Ac-SDKP vs PEG-MGF

Inhibits hematopoietic stem cell entry into S-phase. Blocks TGF-β1-mediated fibroblast activation, reducing collagen deposition. Promotes angiogenesis via VEGF upregulation. Regulated in vivo by ACE enzyme.

Ac-SDKP (N-acetyl-seryl-aspartyl-lysyl-proline) is an endogenous tetrapeptide generated from the N-terminus of thymosin beta-4 by the enzyme prolyl oligopeptidase, with further regulation by angiotensin-converting enzyme (ACE), and is characterized by roles in hematopoietic progenitor regulation and anti-fibrotic signaling in renal, cardiac, and vascular tissue. Ac-SDKP inhibits collagen synthesis and fibroblast proliferation, reduces TGF-beta-1-mediated fibrotic signaling, and promotes anti-inflammatory macrophage polarization in preclinical models, suggesting a role in tissue homeostasis downstream of the thymosin beta-4 pathway. Preclinical studies in rodent models of renal fibrosis and systemic lupus erythematosus — predominantly from the NIH-funded Rhaleb and Carretero laboratory at Henry Ford Health — have demonstrated that exogenous Ac-SDKP reduces collagen deposition and inflammatory infiltrate; no human clinical trials have been completed or indexed in PubMed. Ac-SDKP has no FDA approval and no approved indication in any jurisdiction; it is studied as a research compound with a plausible anti-fibrotic mechanism and consistent preclinical evidence, but extrapolation of rodent findings to human therapeutic outcomes has not been validated by any clinical investigation.

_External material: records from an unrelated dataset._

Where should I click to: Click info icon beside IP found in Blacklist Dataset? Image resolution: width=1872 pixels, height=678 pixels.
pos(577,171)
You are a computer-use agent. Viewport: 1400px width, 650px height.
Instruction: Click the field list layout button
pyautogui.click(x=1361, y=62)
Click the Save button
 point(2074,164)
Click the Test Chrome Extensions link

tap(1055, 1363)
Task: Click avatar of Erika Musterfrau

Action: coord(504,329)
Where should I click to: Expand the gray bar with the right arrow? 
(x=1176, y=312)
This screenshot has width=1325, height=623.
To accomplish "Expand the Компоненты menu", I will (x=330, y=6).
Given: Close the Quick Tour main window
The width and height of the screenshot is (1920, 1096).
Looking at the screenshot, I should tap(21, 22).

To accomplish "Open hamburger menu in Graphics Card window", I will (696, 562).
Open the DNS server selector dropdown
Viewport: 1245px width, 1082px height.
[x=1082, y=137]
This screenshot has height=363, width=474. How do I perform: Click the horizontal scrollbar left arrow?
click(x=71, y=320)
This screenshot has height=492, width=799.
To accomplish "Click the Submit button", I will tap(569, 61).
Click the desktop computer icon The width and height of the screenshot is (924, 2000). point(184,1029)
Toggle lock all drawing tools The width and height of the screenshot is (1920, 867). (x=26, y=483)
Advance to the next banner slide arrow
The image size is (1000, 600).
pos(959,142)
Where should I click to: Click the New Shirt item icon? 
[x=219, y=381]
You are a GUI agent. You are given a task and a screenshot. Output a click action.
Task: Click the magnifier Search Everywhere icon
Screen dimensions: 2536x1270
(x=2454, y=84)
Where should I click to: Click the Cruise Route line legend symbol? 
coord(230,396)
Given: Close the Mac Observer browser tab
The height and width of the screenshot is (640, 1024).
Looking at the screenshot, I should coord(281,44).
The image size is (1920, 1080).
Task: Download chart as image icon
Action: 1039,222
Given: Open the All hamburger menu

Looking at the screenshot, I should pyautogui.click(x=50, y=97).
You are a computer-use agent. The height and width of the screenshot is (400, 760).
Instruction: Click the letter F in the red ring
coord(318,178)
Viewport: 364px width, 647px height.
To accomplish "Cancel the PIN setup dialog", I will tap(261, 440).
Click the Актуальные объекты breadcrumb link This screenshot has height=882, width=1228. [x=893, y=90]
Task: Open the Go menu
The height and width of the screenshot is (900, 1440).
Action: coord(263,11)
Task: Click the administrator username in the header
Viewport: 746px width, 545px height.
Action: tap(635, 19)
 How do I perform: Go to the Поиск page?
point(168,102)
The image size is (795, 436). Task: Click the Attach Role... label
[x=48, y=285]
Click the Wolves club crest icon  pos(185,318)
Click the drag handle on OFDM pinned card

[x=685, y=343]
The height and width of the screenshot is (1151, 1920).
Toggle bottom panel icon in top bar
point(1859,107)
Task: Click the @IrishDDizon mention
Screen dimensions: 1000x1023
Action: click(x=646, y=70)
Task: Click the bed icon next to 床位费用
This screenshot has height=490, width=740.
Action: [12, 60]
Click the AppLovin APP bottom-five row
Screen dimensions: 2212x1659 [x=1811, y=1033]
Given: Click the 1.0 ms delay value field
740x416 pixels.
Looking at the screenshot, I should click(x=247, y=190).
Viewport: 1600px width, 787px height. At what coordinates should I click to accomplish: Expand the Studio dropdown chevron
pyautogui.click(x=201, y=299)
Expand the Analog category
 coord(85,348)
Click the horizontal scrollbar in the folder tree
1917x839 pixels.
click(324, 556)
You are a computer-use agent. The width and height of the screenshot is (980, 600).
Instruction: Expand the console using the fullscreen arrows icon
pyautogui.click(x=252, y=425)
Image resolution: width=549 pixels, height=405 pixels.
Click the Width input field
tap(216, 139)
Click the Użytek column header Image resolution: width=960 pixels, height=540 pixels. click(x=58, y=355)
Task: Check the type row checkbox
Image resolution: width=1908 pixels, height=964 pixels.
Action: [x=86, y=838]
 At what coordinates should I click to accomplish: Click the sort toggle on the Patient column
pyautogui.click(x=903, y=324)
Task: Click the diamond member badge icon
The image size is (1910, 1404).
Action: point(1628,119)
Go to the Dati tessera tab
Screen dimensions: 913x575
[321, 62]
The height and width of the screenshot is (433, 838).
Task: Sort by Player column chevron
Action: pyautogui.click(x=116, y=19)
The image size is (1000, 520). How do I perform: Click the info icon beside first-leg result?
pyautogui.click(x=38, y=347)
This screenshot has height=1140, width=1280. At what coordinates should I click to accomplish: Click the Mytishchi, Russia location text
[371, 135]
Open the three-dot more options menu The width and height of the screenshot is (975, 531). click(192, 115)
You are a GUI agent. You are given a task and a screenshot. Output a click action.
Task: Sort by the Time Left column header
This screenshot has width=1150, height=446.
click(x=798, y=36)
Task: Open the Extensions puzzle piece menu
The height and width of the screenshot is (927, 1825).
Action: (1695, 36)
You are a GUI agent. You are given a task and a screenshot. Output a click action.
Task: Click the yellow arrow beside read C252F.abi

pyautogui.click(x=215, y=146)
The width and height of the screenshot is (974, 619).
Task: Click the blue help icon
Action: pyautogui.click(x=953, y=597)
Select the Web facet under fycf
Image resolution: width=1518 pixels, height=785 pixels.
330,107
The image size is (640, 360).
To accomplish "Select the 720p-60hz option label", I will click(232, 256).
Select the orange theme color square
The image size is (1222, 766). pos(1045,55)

Pegylated form of MGF; activates muscle stem cells (satellite cells) to repair and regenerate muscle tissue after damage

PEG-MGF (pegylated mechano growth factor) is a synthetic derivative of mechano growth factor (MGF, IGF-1Ec), in which the bioactive C-terminal E-peptide domain of the IGF-1 gene splice variant is chemically conjugated with polyethylene glycol (PEG) to improve aqueous stability and extend its proposed in vivo half-life relative to the rapidly degraded unmodified peptide. PEGylation is intended to preserve the proposed satellite cell-activating and tissue repair-promoting actions of the native MGF E-peptide over a longer post-administration window, with the pharmacological rationale extrapolated from preclinical and in vitro research on the parent MGF compound. No indexed peer-reviewed literature has been identified for PEG-MGF as a distinct chemical entity under its common name or under pegylated IGF-1 splice variant terminology in the biomedical literature, and the compound does not appear in PubMed with characterized pharmacokinetic or pharmacodynamic properties. PEG-MGF has no regulatory approval in any jurisdiction and no published human pharmacokinetic, safety, or efficacy data; it is sold as a research chemical by vendors without an evidence base establishing its biological activity as a defined and characterized therapeutic agent.